> Instructions for the task: Scan the material for "computer". Copy every line it appears in.

↓

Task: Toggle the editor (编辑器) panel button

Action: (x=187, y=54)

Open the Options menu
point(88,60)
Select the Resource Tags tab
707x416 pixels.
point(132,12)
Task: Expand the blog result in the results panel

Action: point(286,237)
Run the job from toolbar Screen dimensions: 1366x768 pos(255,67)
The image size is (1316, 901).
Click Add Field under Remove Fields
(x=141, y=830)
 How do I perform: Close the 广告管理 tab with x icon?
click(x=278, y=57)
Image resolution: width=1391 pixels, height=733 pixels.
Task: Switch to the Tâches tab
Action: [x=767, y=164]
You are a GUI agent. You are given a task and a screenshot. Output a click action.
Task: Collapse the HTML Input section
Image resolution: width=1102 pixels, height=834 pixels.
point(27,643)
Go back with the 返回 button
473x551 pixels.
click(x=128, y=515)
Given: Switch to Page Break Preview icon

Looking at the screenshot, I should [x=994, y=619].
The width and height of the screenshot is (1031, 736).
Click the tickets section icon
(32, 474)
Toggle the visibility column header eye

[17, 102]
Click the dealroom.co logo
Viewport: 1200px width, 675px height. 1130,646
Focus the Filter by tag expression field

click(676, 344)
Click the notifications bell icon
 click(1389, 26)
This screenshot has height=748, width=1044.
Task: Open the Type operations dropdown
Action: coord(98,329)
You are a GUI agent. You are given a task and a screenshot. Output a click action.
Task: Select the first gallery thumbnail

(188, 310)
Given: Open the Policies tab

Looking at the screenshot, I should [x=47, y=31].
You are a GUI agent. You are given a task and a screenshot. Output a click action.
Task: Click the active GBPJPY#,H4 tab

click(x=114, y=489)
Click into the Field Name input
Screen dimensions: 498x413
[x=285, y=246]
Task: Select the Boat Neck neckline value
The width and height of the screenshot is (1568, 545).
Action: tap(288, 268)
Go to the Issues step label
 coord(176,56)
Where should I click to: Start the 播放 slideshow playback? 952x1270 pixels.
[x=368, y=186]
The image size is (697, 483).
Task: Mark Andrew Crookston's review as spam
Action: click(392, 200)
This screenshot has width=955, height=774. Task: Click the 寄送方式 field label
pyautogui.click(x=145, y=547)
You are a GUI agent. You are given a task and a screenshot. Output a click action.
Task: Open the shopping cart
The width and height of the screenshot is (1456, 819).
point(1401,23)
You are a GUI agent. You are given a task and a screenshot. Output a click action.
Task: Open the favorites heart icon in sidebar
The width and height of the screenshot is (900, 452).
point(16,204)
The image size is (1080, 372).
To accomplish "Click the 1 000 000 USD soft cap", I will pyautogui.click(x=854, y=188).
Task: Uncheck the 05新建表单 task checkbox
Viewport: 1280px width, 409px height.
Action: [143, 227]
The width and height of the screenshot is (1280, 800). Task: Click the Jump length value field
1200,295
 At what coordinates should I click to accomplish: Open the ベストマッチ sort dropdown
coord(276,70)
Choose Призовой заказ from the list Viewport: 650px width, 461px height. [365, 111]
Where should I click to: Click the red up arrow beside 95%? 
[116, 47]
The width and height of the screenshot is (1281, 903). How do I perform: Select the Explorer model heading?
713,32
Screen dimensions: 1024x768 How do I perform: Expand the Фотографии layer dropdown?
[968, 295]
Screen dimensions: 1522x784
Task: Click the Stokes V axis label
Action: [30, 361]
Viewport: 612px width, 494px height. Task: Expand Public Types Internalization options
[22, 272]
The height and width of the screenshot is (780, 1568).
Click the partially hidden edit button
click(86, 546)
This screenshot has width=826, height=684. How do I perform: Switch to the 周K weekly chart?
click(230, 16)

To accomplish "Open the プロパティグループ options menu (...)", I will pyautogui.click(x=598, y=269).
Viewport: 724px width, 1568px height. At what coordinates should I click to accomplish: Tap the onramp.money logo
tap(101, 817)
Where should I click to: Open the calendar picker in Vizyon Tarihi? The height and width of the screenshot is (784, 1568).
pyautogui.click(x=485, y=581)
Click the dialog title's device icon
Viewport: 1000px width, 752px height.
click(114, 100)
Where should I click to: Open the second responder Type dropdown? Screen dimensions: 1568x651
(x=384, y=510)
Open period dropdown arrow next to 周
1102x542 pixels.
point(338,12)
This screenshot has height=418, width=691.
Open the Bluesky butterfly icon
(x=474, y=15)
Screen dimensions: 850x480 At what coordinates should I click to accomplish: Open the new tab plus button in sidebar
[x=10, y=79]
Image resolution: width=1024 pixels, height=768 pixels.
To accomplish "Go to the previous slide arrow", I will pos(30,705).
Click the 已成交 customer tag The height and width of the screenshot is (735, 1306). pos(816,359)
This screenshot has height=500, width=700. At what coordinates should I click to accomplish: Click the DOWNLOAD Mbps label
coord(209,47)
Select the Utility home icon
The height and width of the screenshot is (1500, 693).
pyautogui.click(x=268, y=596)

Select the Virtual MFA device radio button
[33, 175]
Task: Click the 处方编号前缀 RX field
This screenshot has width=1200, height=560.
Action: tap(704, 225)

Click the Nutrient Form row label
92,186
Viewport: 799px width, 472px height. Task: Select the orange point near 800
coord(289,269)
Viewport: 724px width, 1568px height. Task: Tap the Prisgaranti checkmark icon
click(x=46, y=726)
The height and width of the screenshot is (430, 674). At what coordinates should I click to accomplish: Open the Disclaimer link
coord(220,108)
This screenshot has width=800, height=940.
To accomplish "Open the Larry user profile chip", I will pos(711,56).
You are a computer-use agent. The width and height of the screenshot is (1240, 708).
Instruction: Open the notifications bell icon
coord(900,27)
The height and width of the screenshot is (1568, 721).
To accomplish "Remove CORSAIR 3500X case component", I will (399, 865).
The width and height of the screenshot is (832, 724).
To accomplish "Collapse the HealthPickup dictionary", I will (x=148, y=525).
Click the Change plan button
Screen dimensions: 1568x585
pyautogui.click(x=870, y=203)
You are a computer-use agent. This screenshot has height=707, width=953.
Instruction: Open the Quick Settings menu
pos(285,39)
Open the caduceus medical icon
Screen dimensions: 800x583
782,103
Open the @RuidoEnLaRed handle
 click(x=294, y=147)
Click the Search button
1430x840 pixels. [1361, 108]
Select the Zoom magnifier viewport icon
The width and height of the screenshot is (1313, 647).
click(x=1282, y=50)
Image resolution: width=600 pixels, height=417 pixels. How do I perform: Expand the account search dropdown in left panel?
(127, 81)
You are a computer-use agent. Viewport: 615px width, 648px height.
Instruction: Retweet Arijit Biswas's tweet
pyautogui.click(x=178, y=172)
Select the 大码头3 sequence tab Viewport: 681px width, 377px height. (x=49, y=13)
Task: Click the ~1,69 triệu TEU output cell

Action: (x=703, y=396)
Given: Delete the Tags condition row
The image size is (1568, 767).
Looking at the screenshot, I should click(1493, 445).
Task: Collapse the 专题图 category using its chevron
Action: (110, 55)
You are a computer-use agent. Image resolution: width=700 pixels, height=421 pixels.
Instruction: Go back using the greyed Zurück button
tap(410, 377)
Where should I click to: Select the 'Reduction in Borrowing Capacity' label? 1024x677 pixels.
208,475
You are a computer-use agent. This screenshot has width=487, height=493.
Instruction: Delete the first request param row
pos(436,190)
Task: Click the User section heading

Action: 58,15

↑

> Solution to this task:
You are a computer-use agent. The width and height of the screenshot is (1240, 708).
You are a computer-use agent. This screenshot has height=707, width=953.
You are a computer-use agent. Viewport: 615px width, 648px height.
You are a computer-use agent. Image resolution: width=700 pixels, height=421 pixels.
You are a computer-use agent. This screenshot has width=487, height=493.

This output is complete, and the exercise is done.